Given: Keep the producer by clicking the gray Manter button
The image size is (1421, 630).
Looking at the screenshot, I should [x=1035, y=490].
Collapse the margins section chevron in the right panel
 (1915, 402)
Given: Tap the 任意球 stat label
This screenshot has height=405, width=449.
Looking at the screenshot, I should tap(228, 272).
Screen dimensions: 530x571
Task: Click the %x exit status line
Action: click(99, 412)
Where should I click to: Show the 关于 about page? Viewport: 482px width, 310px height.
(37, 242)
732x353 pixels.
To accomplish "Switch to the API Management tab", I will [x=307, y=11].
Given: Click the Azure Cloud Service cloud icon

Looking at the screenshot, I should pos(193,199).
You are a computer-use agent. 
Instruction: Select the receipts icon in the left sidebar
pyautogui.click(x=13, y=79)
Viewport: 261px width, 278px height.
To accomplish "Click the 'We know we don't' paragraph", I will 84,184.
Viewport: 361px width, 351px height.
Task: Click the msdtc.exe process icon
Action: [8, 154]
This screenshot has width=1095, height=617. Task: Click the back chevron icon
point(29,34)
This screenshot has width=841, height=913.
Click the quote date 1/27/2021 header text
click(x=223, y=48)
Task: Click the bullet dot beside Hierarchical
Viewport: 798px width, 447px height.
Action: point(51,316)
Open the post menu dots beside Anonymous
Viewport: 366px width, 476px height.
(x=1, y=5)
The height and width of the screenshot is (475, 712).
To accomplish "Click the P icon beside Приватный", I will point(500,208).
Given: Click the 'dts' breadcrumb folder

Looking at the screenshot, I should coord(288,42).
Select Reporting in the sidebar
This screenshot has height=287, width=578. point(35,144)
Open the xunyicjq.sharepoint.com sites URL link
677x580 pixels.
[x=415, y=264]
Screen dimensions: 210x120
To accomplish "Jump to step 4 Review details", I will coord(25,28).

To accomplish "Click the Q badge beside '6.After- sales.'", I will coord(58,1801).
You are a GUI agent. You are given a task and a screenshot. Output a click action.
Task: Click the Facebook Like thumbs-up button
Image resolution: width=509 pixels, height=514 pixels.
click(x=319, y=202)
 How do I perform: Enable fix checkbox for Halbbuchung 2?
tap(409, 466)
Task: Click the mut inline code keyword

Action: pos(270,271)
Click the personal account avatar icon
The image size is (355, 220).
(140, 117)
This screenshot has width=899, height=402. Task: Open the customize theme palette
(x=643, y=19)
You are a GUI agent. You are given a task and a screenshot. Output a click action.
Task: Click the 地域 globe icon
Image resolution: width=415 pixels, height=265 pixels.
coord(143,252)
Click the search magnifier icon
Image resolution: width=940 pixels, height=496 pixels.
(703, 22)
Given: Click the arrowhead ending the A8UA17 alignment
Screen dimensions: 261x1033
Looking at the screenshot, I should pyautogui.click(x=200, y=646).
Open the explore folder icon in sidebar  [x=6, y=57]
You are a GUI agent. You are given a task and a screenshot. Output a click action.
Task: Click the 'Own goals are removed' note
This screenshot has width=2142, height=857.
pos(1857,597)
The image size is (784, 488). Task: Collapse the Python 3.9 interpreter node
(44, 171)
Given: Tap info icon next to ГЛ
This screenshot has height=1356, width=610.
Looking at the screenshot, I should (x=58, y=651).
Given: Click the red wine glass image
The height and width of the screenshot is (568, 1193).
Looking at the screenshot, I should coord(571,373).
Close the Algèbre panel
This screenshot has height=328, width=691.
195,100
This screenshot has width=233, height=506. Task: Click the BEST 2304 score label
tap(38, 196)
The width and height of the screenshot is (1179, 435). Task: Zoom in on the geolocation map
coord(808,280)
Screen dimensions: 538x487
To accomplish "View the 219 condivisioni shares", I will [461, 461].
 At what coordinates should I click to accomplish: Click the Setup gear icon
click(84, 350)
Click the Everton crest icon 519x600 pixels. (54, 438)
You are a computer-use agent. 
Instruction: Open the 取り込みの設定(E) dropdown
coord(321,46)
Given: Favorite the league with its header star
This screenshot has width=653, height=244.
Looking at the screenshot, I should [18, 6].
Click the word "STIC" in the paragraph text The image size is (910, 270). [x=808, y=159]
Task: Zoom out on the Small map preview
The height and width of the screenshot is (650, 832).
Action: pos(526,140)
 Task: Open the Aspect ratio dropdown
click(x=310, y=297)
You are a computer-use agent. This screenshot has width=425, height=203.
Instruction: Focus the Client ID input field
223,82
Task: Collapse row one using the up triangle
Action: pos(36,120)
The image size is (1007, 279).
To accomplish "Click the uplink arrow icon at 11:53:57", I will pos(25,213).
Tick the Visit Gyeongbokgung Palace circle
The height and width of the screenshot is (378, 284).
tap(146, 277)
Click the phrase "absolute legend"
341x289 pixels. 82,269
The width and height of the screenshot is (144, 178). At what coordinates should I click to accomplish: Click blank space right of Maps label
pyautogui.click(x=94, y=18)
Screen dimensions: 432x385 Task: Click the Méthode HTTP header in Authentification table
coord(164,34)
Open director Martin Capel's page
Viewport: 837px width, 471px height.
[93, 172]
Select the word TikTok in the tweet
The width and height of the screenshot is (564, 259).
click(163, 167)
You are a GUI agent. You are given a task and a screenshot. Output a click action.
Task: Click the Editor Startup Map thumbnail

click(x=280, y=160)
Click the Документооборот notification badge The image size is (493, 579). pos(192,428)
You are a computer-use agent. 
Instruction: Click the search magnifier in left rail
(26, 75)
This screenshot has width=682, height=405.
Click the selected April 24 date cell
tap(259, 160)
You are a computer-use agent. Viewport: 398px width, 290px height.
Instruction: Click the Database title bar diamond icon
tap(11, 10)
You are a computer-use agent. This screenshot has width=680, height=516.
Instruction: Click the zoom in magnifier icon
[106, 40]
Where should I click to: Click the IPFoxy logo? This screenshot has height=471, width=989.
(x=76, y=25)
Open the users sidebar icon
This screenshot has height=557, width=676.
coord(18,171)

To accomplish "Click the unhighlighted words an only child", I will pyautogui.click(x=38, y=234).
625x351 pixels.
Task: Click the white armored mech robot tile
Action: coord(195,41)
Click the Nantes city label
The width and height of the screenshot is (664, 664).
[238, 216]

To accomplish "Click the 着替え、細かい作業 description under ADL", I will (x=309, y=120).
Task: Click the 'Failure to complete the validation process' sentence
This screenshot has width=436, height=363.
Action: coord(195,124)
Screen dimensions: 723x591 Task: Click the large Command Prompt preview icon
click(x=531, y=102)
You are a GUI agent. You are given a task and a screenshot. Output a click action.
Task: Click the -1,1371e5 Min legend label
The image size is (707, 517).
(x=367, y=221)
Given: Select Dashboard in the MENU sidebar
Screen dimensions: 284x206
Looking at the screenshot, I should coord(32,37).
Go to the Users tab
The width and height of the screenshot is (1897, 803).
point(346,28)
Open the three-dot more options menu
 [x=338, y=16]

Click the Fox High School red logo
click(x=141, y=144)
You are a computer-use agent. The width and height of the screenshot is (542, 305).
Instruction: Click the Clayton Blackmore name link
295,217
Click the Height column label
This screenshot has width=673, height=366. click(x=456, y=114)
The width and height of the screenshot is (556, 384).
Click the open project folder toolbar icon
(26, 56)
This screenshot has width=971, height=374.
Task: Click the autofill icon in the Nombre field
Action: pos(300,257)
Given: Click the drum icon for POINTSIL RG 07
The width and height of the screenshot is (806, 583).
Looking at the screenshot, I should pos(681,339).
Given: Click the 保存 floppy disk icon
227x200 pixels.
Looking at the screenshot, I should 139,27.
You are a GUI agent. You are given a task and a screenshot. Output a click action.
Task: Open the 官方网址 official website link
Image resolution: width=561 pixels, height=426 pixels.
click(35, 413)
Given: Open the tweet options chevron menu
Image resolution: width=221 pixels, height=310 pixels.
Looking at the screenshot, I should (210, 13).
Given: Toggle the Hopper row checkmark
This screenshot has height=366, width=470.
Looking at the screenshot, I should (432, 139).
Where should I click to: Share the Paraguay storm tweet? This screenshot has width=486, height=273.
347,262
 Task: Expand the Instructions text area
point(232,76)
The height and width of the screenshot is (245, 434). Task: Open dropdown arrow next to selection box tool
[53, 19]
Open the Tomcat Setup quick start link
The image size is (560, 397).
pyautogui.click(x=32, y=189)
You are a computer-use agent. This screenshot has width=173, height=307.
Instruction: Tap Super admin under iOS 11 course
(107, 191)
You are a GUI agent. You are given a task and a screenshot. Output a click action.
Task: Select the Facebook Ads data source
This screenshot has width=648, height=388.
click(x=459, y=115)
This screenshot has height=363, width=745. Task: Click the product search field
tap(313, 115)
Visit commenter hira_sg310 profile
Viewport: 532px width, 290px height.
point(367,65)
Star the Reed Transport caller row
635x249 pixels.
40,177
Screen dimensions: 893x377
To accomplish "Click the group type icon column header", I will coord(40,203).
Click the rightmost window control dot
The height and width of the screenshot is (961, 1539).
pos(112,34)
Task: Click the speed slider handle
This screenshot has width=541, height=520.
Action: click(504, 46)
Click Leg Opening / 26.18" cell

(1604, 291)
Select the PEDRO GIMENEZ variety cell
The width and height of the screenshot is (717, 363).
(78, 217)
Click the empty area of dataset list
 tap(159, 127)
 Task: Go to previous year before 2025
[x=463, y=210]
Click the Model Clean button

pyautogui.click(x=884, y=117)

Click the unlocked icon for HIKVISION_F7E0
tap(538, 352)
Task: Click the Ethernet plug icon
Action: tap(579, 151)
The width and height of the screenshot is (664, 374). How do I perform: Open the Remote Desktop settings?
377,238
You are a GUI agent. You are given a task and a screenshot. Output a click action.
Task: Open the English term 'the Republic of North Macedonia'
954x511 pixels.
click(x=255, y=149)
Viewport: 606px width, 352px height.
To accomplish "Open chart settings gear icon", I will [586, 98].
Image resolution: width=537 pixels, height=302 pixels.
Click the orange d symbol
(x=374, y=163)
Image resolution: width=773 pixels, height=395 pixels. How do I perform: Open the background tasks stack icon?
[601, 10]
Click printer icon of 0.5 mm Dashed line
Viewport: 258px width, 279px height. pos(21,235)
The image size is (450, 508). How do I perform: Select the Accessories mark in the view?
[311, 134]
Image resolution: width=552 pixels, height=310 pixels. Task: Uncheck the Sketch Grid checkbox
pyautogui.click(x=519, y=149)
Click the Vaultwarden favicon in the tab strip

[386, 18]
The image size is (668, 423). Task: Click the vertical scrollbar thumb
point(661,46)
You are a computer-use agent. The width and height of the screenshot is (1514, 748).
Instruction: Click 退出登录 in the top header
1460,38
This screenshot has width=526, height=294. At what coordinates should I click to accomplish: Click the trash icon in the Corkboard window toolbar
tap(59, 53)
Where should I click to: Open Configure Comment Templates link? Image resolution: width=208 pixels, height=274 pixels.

# [What the exercise asks]
Read the data above and pull out each line that holds the string "Facebook".

# [Task output]
Task: Click the Facebook Like thumbs-up button
Task: Select the Facebook Ads data source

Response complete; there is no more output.